Functions are blocks of code which only run when called, behaving similarly to mathematical functions

$$ 
f(x) = x + 6.
$$

* This function accepts any value of $x$ and will produce the corresponding result. 
* Functions bundle a set of instructions that are run repeatedly, or due to the complexity of the code, are better self-contained in a sub-program and called when needed. 
* Functions can take none, single or multiple inputs and output none, single or multiple outputs, and are a **key building block used in scientific computing**.

**Defining a function:**

* The keyword `def` introduces a function definition and must be followed by the function name and the parenthesized list of input parameters. 

In [None]:
def example_func1(x):
    return x + 6

def example_func2(x, y, z):
    return x + 6, y + 6, z + 6
    
x = example_func1(4)
print(x)

x, y, z = example_func2(4, 5, 9)
print(x, y, z)

* The statements that form the body of the function start at the next line, and must be indented as discussed previously. 
* The first statement of the function body can optionally be a string; this string is the function’s **documentation string**, or **docstring**. 
    * Docstrings are used by developers to automatically produce online or printed documentation; but more importantly to explain to readers and users of your code what the purpose of the function is. 
    * For very simple functions this is not necessary, but it is good practice to include docstrings in code that you write, so make a habit of it. 
    * In these tutorials we will be using the [numpy docstring convention, PEP257 superset](https://numpydoc.readthedocs.io/en/latest/format.html#docstring-standard) but there are multiple schemes. 
    
* Consider the following function that is an equivalent implementation of the chemical formula code above:

In [None]:
def chem_formula_to_character(chemical_formula):
    '''
    This is the function's docstring!
    
    This function takes a chemical formula input as a string, separates the characters and appends them to a list.
    
    Parameters
    ----------
    chemical_formula : string
                       This is a chemical formula in string format, e.g. "H2O".
    
    Returns
    -------
    chem_characters : list
                      This list contains the separated characters from the chemical_formula string.
    '''
    # Using list comprehension
    chem_characters = [i for i in chemical_formula]

    # Using for loops seperately
    chem_characters = []
    for i in chemical_formula:
        chem_characters.append(i)
        
    return chem_characters

print(chem_formula_to_character('C2H5OH'))
print(chem_formula_to_character('H2O'))
print(chem_formula_to_character('C9H8O4'))
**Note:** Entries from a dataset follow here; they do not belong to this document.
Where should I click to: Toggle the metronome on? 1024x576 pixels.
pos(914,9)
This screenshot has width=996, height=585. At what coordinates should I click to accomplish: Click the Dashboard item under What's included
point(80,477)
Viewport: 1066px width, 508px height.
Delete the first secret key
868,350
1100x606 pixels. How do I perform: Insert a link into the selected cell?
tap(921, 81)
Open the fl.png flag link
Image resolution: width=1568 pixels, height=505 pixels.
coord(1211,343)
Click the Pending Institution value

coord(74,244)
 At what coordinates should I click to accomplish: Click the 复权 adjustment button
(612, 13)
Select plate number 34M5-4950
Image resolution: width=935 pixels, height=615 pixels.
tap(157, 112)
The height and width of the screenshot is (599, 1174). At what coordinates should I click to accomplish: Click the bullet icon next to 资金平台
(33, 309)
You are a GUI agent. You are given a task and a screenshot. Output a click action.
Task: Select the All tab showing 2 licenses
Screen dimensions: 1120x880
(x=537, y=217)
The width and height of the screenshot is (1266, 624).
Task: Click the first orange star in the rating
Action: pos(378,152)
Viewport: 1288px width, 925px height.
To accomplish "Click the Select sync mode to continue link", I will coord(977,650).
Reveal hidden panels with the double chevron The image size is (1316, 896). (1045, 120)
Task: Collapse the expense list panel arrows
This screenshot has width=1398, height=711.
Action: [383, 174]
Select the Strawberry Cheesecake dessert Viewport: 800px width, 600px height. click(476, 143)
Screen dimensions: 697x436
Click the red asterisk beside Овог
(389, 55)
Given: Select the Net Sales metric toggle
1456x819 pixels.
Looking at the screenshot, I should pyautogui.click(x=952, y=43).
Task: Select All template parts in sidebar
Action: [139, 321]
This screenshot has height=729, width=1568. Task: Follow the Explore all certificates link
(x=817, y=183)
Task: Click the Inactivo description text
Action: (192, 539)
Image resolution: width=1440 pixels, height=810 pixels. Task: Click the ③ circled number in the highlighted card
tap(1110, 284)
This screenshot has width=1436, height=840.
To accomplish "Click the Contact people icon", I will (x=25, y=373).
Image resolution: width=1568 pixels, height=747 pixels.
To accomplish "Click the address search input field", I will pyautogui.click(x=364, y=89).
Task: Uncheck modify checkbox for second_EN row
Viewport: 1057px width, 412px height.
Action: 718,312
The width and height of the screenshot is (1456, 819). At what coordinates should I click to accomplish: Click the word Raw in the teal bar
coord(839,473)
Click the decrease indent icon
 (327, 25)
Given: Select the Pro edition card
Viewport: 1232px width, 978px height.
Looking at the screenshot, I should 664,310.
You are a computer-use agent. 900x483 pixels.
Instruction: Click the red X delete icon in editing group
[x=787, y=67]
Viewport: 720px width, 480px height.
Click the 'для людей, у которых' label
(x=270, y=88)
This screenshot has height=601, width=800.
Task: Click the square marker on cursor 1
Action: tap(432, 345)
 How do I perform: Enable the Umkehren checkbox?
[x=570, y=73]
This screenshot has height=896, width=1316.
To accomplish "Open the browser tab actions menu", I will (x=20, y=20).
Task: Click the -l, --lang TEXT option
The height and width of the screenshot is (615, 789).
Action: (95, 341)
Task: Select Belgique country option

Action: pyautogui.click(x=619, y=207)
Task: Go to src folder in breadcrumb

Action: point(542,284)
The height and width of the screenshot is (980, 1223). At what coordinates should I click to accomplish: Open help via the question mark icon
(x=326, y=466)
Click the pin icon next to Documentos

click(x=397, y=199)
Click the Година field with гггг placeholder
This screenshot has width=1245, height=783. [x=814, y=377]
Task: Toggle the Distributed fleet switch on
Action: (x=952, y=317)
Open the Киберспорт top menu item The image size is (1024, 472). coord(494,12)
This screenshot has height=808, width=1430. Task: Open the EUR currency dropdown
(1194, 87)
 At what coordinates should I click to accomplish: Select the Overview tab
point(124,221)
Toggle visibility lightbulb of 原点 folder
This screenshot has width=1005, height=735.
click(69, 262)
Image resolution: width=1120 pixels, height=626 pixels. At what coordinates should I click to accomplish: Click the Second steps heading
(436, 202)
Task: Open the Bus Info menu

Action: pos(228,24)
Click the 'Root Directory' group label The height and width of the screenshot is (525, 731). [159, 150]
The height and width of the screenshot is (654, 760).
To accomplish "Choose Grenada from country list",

# Worked Example: Sum of Multiples

Now we know the basics of `if` statements, `for` and `while` loops we will put our knowledge to the test and answer the [first question](https://projecteuler.net/problem=1) from Project Euler, similar to the **fizz buzz** interview question for programmers:

<p style="text-align: center;">
"If we list all the natural numbers below 10 that are multiples of 3 or 5, we get 3, 5, 6 and 9. The sum of these multiples is 23. Find the sum of all the multiples of 3 or 5 below 1000."
</p>

There are usually multiple ways to solve a problem; and there are some very succinct ways of solving this problem using more advanced Python, but it is perfectly solvable using just `if` and `for` statements in conjunction with what we learned about lists in session 2. **Firstly, let's replicate the given information about multiples of 3 and 5 below 10 by:**

1. Storing the natural numbers below 10 in a list.
2. Creating two empty lists, one to store multiples of 3 and one to store multiples of 5.
3. We will then loop over the natural number list using a `for` loop and test each number to see if it is divisible by 3 or 5 using the modulus operator, `%`. If the number is divisible by 3 or 5, it is appended to its relevant list which we then sum together after the `for` loop using the inbuilt `sum` function in Python which adds the items of an iterable object:

In [None]:
# Create list of natural numbers below 10
natural_num_list = [0, 1, 2, 3, 4, 5, 6, 7, 8, 9]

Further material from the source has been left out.